Practical considerations in the use of regorafenib in metastatic colorectal cancer
- PMID: 33193826
- PMCID: PMC7607787
- DOI: 10.1177/1758835920956862
Practical considerations in the use of regorafenib in metastatic colorectal cancer
Abstract
Over the past 20 years, management of patients with metastatic colorectal cancer (mCRC) has improved considerably, leading to increased overall survival and more patients eligible for third- or later-line therapy. Currently, two oral therapies are recommended in the third-line treatment of mCRC, regorafenib and trifluridine/tipiracil. Selecting the most appropriate treatment in the third-line setting poses different challenges compared with treatment selection at earlier stages. Therefore, it is important for physicians to understand and differentiate between available treatment options and to communicate the benefits and challenges of these to patients. In this narrative review, practical information on regorafenib is provided to aid physicians in their decision-making and patient communications in daily practice. We discuss the importance of appropriate patient selection and adverse events management through close patient monitoring and dose adjustments to ensure patients stay on treatment for longer and receive as much benefit as possible. We also highlight key physician-patient communication points to facilitate shared decision-making.

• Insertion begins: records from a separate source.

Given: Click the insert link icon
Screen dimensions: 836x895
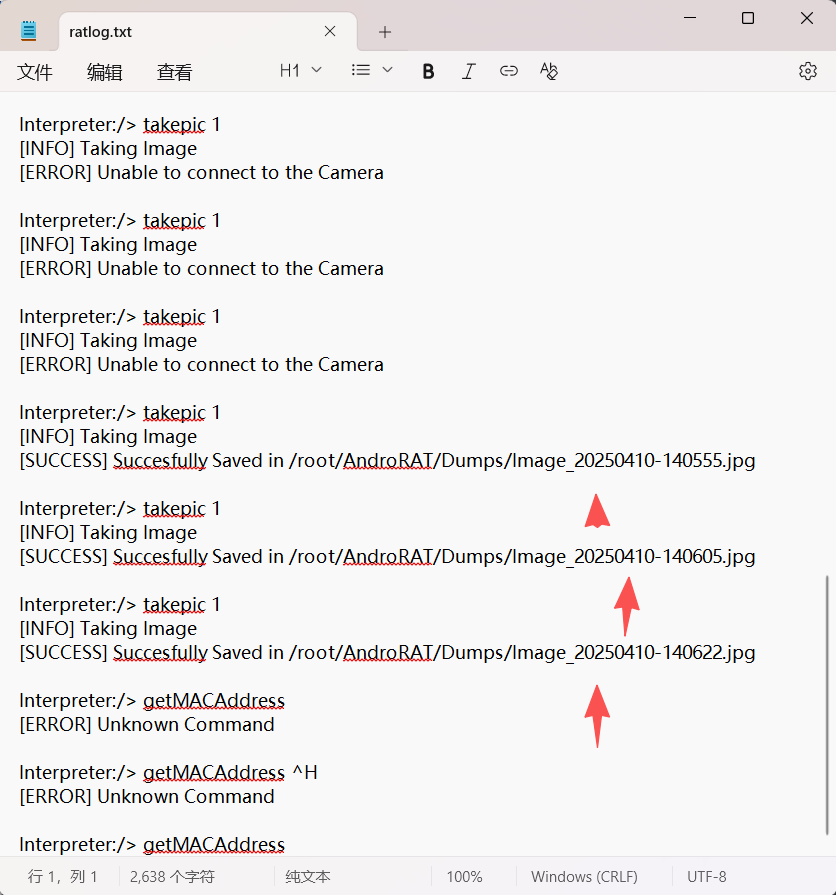Looking at the screenshot, I should [509, 71].
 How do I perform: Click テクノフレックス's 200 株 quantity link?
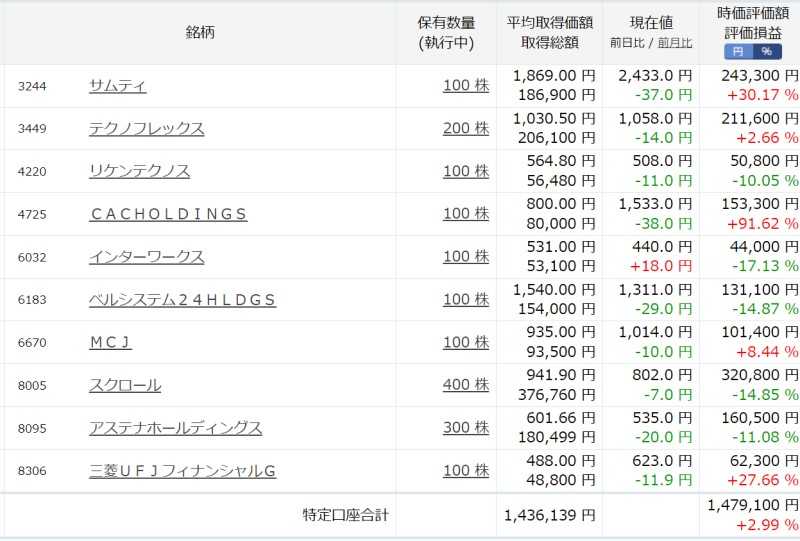(x=466, y=128)

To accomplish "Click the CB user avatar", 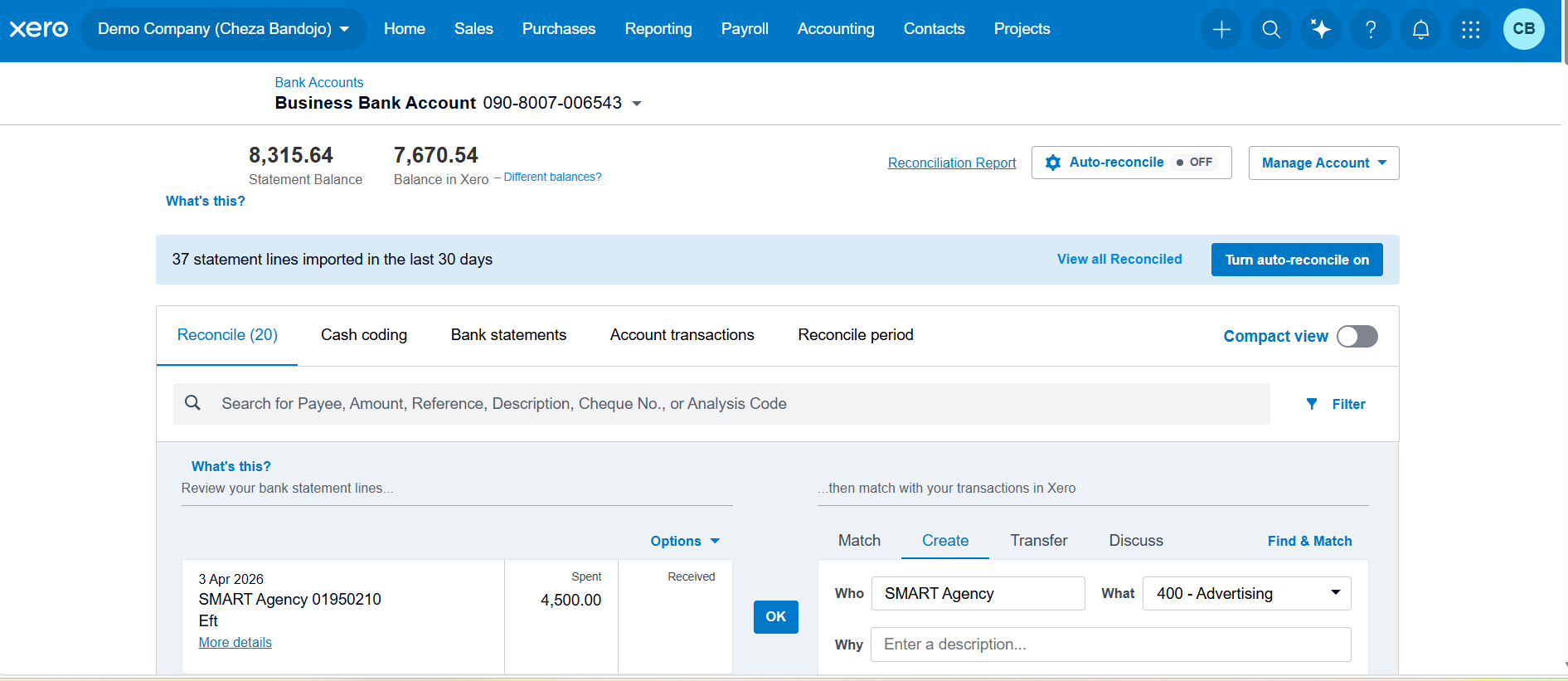I will point(1524,29).
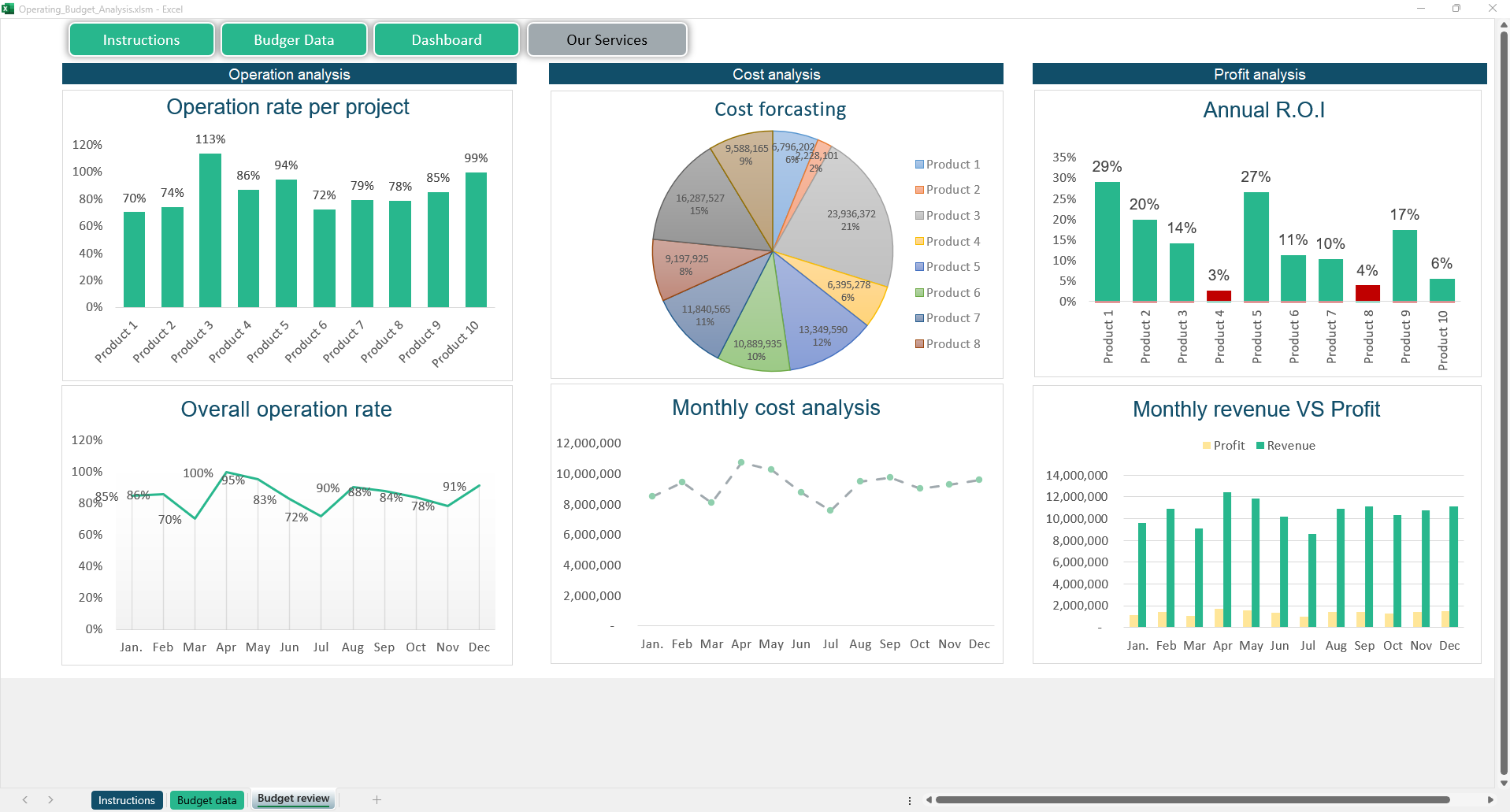This screenshot has height=812, width=1510.
Task: Click the vertical scrollbar up arrow
Action: (1503, 25)
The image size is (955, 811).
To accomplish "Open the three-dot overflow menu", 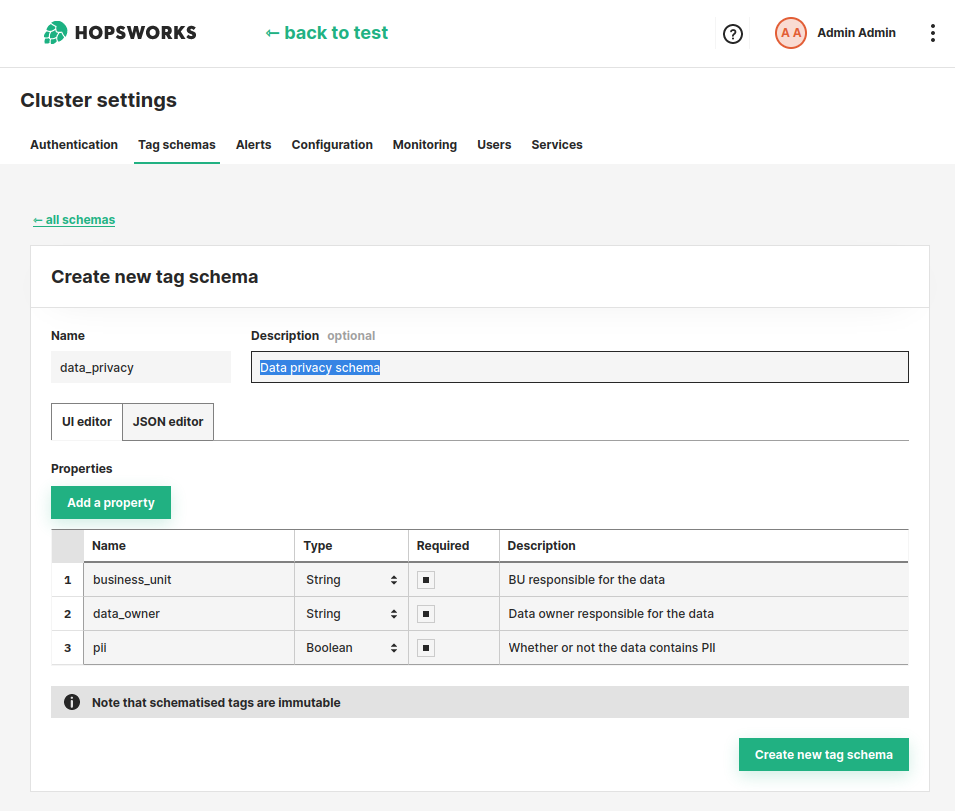I will (x=933, y=33).
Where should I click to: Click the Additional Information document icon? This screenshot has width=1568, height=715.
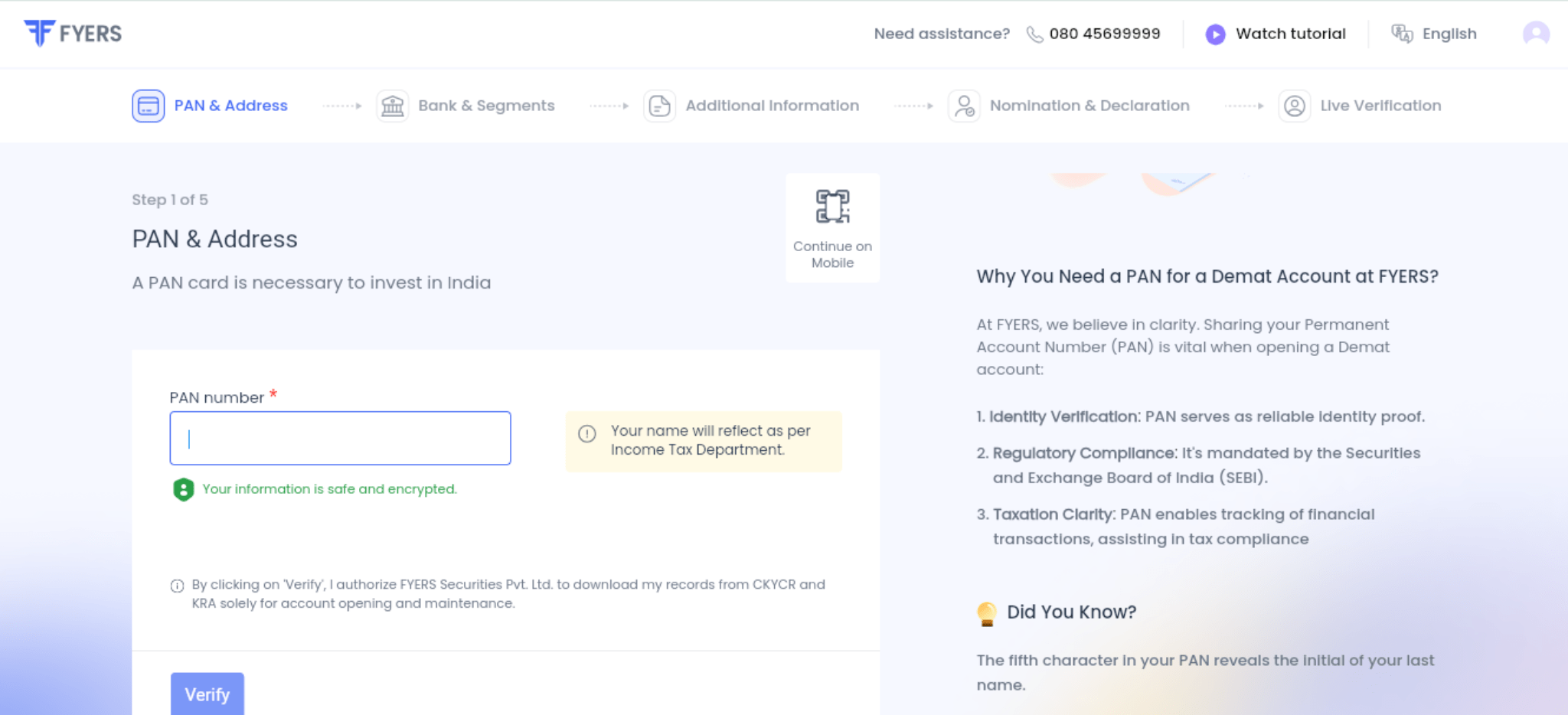[x=659, y=105]

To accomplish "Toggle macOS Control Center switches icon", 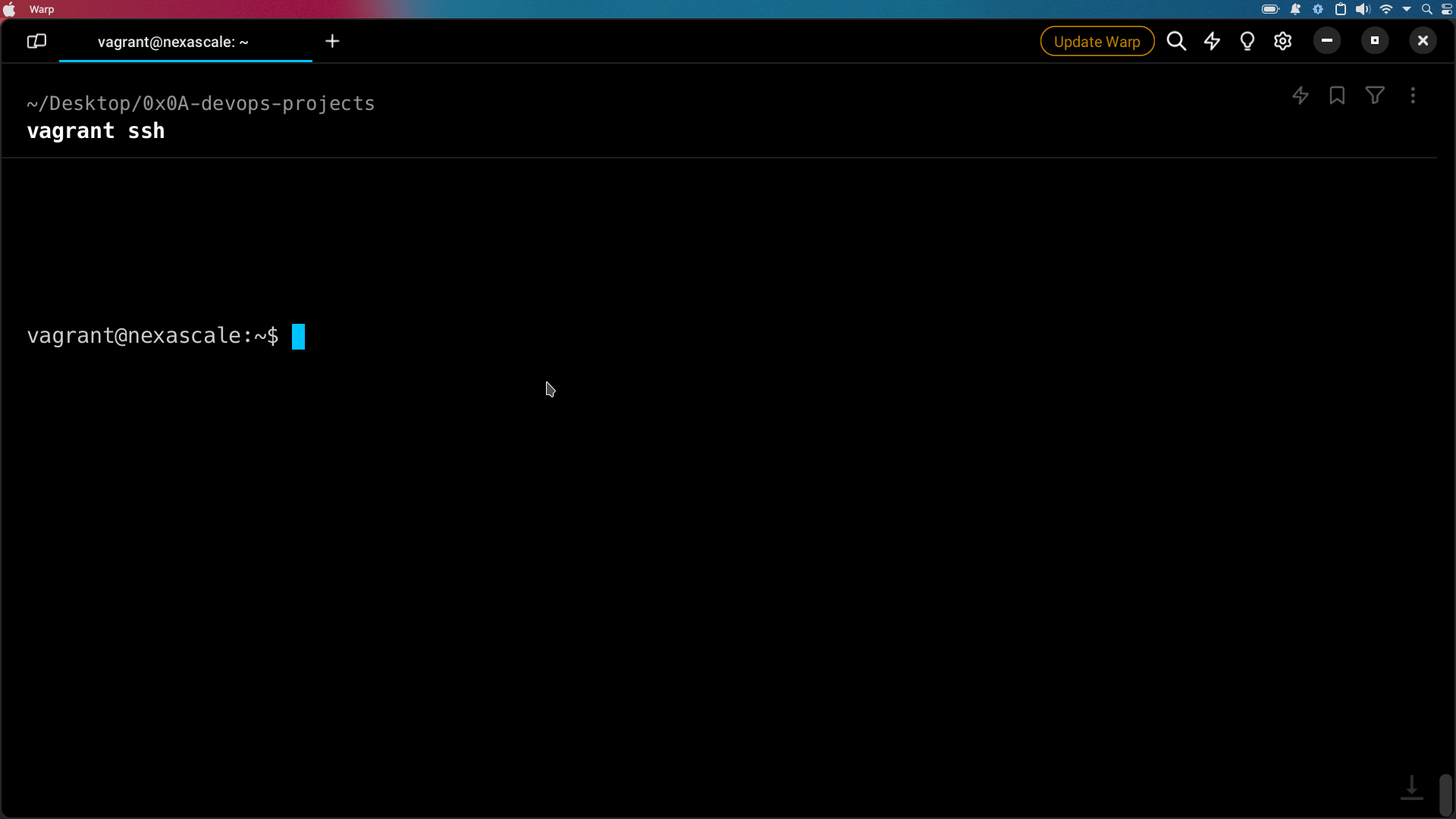I will (x=1447, y=9).
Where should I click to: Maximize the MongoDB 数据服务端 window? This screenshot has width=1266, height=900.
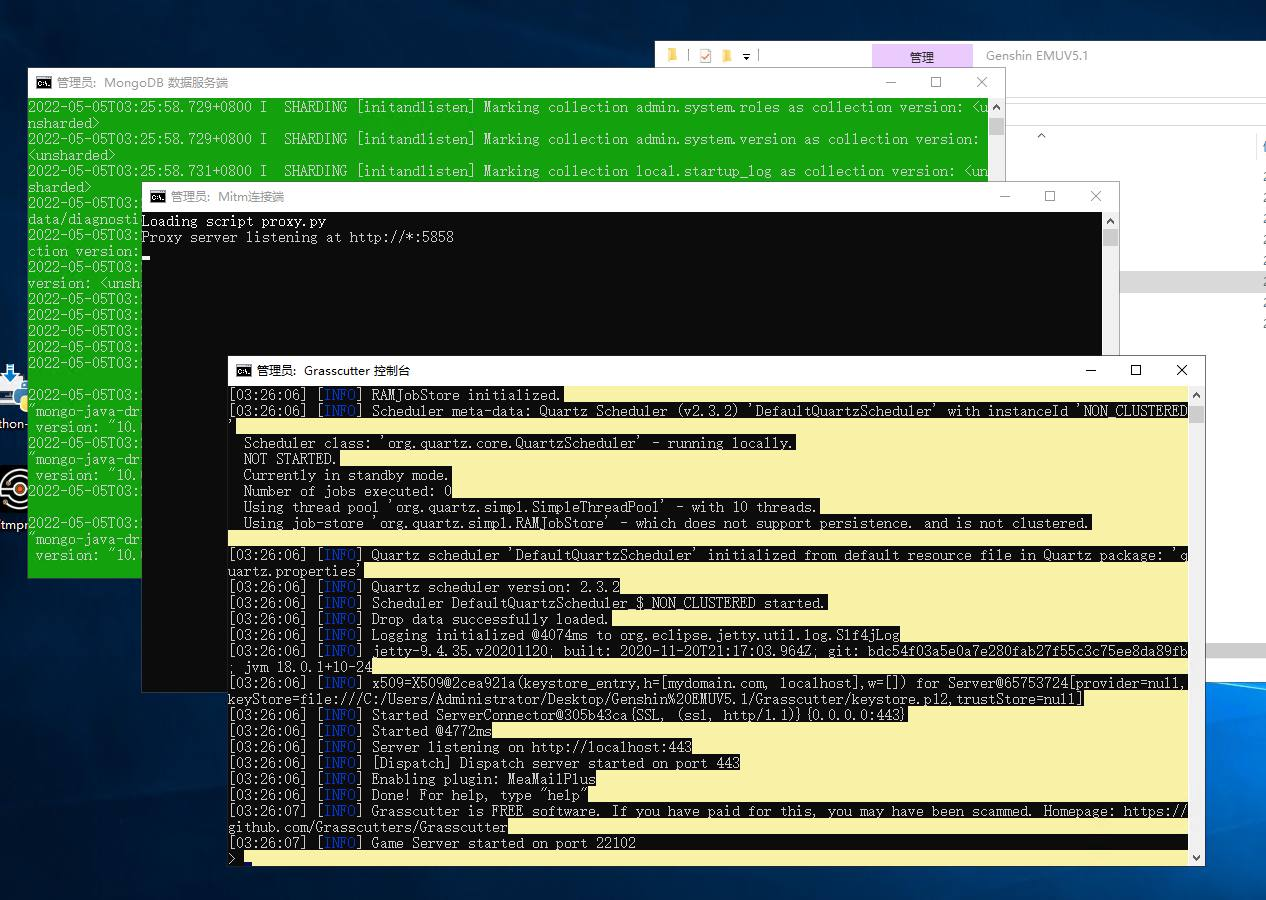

Keywords: adverse events; metastatic colorectal cancer; practical management; regorafenib; third line.
© The Author(s), 2020.
Conflict of interest statement
Conflicts of interest statement: FL has held consulting/advisory roles with Amgen, Bayer, and Sanofi; is a speakers bureau member for Amgen, Bayer, Roche, and Sanofi; has received research funding from Amgen, Bayer, Merck Serono, and Roche; and has received personal fees from Amgen, Merck Serono, and Roche. J-BB has received honoraria from Amgen, AstraZeneca, Bayer, Celgene, Merck Serono, Pierre Fabre, Roche, Sanofi, Servier, and Shire; has held consulting/advisory roles with Amgen, Bayer, Merck Serono, and Servier; and has received personal fees from Amgen, Merck Serono, and Roche. FP has held consulting/advisory roles with Amgen, Bayer, Lilly, Merck Serono, Roche, Sanofi and Servier. HT has received honoraria from Bayer, Chugai Pharma, Lilly Japan, Merck Serono, Taiho Pharmaceutical, Takeda, and Yakult Honsha, and has received research funding from Boehringer Ingelheim, MSD Oncology, Otsuka, and Takeda; SY has received honoraria from Bayer Yakuhin, Bristol-Myers Squibb Japan, Chugai Pharma, Lilly Japan, Merck Serono, Ono Pharmaceutical, Sanofi, Taiho Pharmaceutical, Takeda, and Yakult Honsha. TB-S has held consulting/advisory roles with Amgen, AstraZeneca, Bayer, Boehringer Ingelheim, Bristol-Myers Squibb, Celgene, Genentech/Roche, Glenmark, Ipsen, Lilly, Merrimack, National Comprehensive Cancer Network, and Regeneron and Research to Practice (a Multi-tumor Regional Symposia series); has received research funding from National Comprehensive Cancer Network, National Cancer Institute, and Oncolytics; has provided expert testimony for Helsinn Therapeutics; and holds other relationships with ARMO BioSciences, Exelixis, Merck, Polaris, and SillaJen. LA, F-CK, TM, R-HX, TW and SZ have no conflicts of interest to declare.